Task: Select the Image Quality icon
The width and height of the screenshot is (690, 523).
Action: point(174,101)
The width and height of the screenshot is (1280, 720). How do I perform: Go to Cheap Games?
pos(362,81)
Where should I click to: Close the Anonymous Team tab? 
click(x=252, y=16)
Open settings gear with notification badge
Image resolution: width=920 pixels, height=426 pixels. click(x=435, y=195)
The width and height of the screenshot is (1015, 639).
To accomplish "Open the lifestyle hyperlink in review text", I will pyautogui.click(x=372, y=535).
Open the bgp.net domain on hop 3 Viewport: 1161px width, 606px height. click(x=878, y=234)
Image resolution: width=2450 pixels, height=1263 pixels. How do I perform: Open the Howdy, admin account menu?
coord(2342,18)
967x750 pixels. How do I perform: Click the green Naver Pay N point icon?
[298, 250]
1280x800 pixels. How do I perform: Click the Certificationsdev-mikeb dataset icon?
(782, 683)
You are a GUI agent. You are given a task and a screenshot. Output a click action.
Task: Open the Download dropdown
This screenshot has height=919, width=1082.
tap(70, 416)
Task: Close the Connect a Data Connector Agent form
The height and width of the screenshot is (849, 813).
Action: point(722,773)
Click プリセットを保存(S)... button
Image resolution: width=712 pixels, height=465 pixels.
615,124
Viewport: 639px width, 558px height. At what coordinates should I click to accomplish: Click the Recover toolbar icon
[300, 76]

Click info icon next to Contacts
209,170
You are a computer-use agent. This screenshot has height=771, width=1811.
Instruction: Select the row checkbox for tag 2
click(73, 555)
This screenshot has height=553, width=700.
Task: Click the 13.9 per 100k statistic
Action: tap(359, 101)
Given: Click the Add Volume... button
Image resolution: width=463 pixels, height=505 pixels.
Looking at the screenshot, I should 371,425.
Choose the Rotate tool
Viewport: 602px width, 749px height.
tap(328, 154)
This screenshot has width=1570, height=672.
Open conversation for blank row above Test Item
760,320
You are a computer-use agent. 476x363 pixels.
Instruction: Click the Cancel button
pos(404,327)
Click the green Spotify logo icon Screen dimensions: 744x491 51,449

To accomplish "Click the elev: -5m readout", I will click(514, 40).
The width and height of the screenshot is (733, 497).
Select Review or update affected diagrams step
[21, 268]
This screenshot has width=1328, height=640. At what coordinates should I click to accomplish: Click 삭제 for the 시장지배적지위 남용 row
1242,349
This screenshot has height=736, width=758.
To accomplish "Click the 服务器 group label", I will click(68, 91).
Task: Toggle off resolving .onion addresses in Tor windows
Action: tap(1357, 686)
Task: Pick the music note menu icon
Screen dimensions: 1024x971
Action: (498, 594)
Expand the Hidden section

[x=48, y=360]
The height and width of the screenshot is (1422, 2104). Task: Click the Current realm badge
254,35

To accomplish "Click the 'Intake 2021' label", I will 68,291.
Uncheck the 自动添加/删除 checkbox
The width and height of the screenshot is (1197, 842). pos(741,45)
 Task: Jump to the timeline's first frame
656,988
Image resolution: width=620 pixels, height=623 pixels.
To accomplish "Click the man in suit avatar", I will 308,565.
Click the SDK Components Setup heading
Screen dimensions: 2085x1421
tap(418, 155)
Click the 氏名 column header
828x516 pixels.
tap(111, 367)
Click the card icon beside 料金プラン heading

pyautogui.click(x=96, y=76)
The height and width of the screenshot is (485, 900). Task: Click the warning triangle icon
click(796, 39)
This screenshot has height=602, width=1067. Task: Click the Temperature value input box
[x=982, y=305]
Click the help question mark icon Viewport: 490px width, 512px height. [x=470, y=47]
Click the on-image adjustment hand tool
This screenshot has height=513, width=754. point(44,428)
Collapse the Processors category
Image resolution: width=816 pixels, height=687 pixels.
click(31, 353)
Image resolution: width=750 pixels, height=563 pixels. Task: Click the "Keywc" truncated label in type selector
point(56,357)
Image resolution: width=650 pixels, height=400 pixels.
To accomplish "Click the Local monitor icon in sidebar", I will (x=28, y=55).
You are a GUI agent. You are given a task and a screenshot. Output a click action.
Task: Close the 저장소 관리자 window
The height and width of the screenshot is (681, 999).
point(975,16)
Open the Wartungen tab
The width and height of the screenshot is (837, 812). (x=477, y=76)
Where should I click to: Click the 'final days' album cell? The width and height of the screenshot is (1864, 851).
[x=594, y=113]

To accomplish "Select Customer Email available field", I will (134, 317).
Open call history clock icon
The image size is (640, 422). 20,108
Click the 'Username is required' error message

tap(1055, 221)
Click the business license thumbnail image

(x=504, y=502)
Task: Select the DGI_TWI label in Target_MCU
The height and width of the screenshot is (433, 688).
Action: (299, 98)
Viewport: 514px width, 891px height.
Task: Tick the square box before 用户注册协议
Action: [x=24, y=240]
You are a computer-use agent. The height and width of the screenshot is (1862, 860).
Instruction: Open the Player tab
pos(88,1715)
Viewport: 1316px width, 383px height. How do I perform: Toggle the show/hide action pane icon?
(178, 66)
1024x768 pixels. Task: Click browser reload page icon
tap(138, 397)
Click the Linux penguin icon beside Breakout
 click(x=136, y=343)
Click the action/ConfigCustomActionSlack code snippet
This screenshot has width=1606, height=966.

******

**What the task asks:**
Every line from the top of the material through the line containing "The width and height of the screenshot is (1015, 639)." must be transcribed exactly, and no other line may appear.

**Reply to the task:**
Task: Select the Image Quality icon
The width and height of the screenshot is (690, 523).
Action: point(174,101)
The width and height of the screenshot is (1280, 720). How do I perform: Go to Cheap Games?
pos(362,81)
Where should I click to: Close the Anonymous Team tab? 
click(x=252, y=16)
Open settings gear with notification badge
Image resolution: width=920 pixels, height=426 pixels. click(x=435, y=195)
The width and height of the screenshot is (1015, 639).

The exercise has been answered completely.